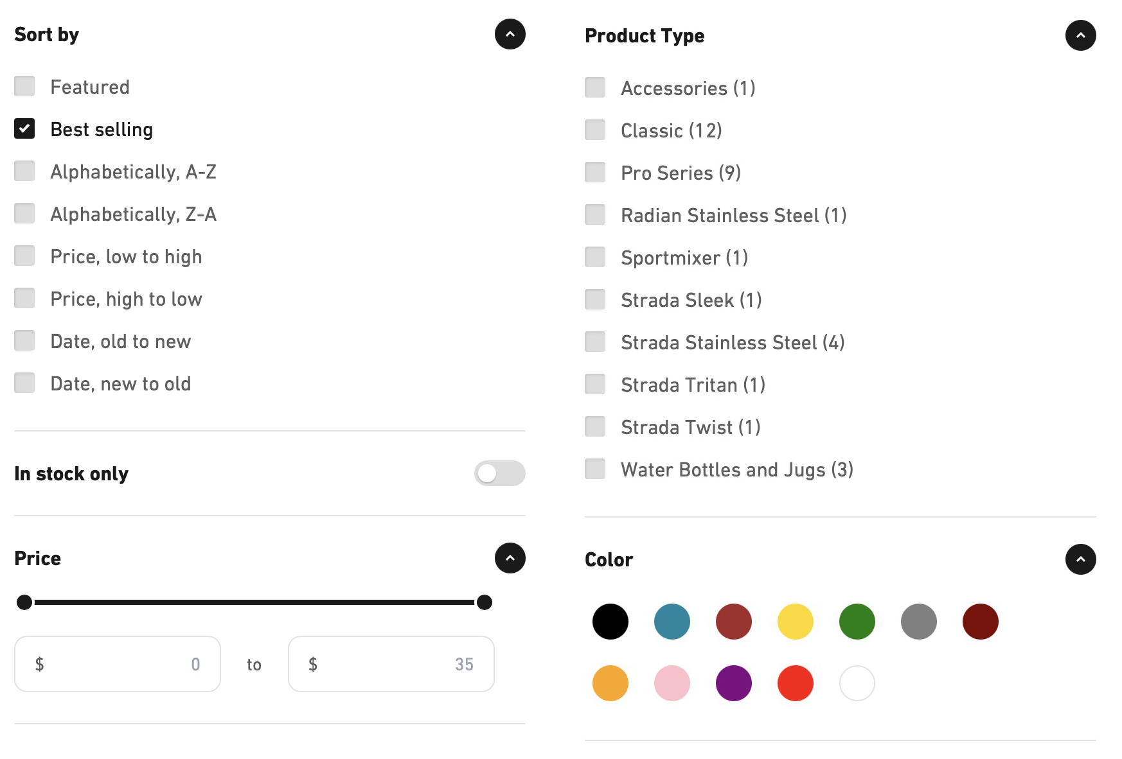
Task: Select the black color swatch
Action: pos(610,621)
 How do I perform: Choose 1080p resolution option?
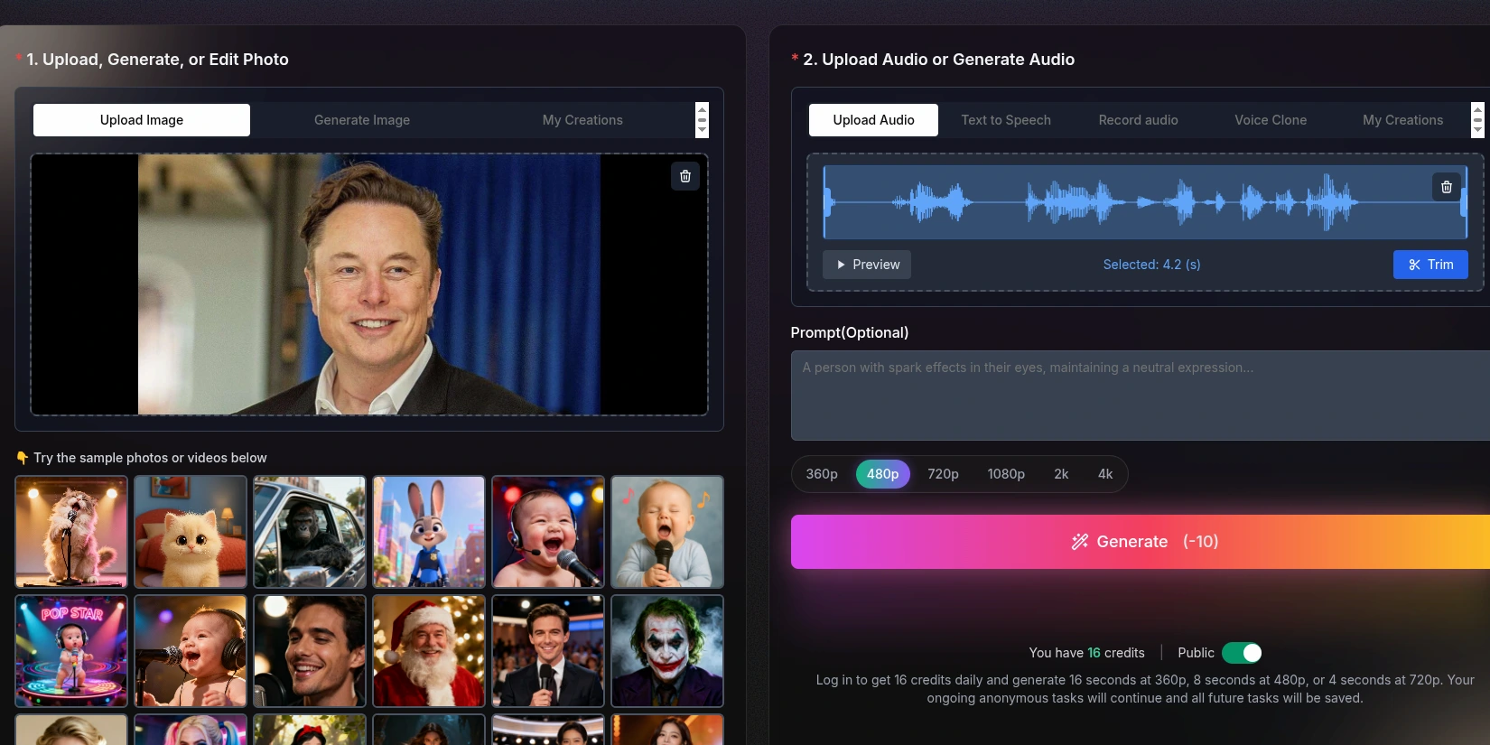1005,474
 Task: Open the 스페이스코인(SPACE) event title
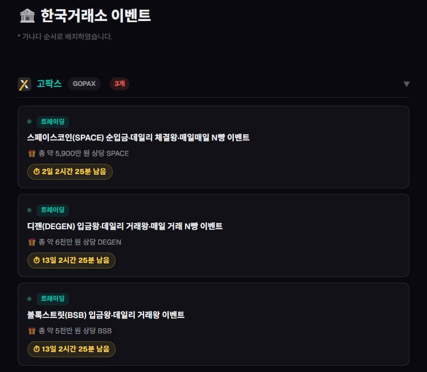pyautogui.click(x=138, y=138)
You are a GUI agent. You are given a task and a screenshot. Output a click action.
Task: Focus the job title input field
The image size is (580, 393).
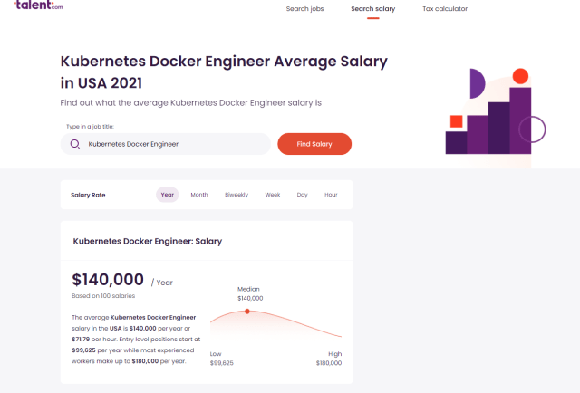[x=172, y=144]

============

> **What to do**
The lines to return run from the line containing "Task: Open the 스페이스코인(SPACE) event title" through the last line of the records. Give them exactly, omitting pictures.

> **Answer to the exercise**
 Task: Open the 스페이스코인(SPACE) event title
pyautogui.click(x=138, y=138)
You are a GUI agent. You are given a task and a screenshot. Output a click action.
Task: Focus the job title input field
The image size is (580, 393).
[x=172, y=144]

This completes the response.